▶ **EXCERPT PROVIDED**:
== == ==

Total loss for the target domain can be formulated using the following equation:

$${L}_{target}={L}_{dsca}+{L}_{ls}+{L}_{mgrp}$$

(11)

4 Experimental results

4.1 Datasets and evaluation protocols

We evaluate our method on three large-scale re-identification datasets: Market-1501 dataset in [34], DukeMTMC-ReID dataset in [35] and MSMT17 dataset in [23].

Market-1501 dataset contains 1501 identities with 32,668 images, which was captured by 6 different cameras. The training set contains 751 identities with 12,936 images, and the testing set contains 750 identities with 19,732 images, where the query set contains 3368 images and the gallery set contains 16,364 images.

DukeMTMC-ReID dataset is a sub-dataset of DukeMTMC, which contains 1812 identities with 36,411 images, which was captured by 8 high-definition cameras. These 36,411 images are divided into 16,522 training images, 2228 query images, and 17,661 gallery images.

MSMT17 dataset is a large-scale dataset, which contains 4101 identities with 126,441 images. The training set contains 1041 identities and testing set contains 3060 identities.

Cumulative Matching Characteristic (CMC) and Mean Average Precision (mAP) are utilized to evaluate the model performance. All experiment results are obtained under the single-query setting, and no post-processing is applied.

4.2 Implementation details

The input images are resized to 256 × 128, and padding, random flip, and random crop are employed as data augmentation in both source domain pre-training and target domain fine-tuning.

ResNet-50 [36] pretrained on ImageNet [37] is adopted as the backbone, which is trained a total of 80 epochs where each epoch contains 400 iterations. Adam [53] with weight decay of 5 × 10⁻⁴ is adopted for training, and the initial learning rate is set to be 3.5 × 10⁻⁴ and is divided by 10 at the 40th and 60th epoch, in a total 80 epochs. We utilize the DBSCAN clustering algorithm, and the Jaccard distance with k-reciprocal nearest neighbor is used as the distance metric. The eps in DBSACN is set to be 0.6.

== == ==

▶ **AVAILABLE DATA**:
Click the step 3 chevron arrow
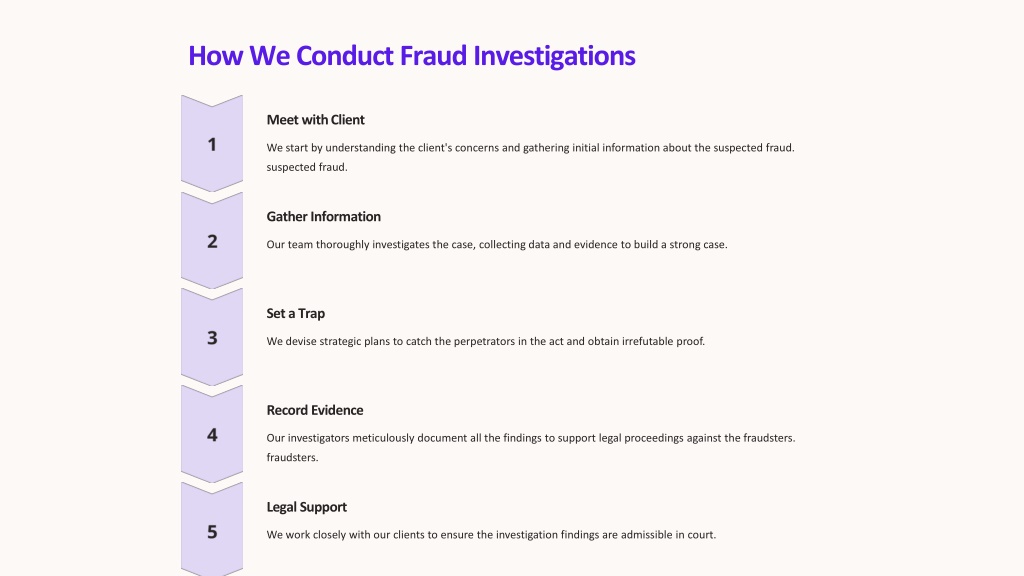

== == ==

Using the re-identification excerpt, answer these questions:
1. How many cameras captured the Market-1501 dataset?
2. How many gallery images does the DukeMTMC-ReID dataset contain?
3. What is the initial learning rate for training?

▶ **OUTPUT OF THE TASK**:
1. 6
2. 17,661
3. 3.5 × 10⁻⁴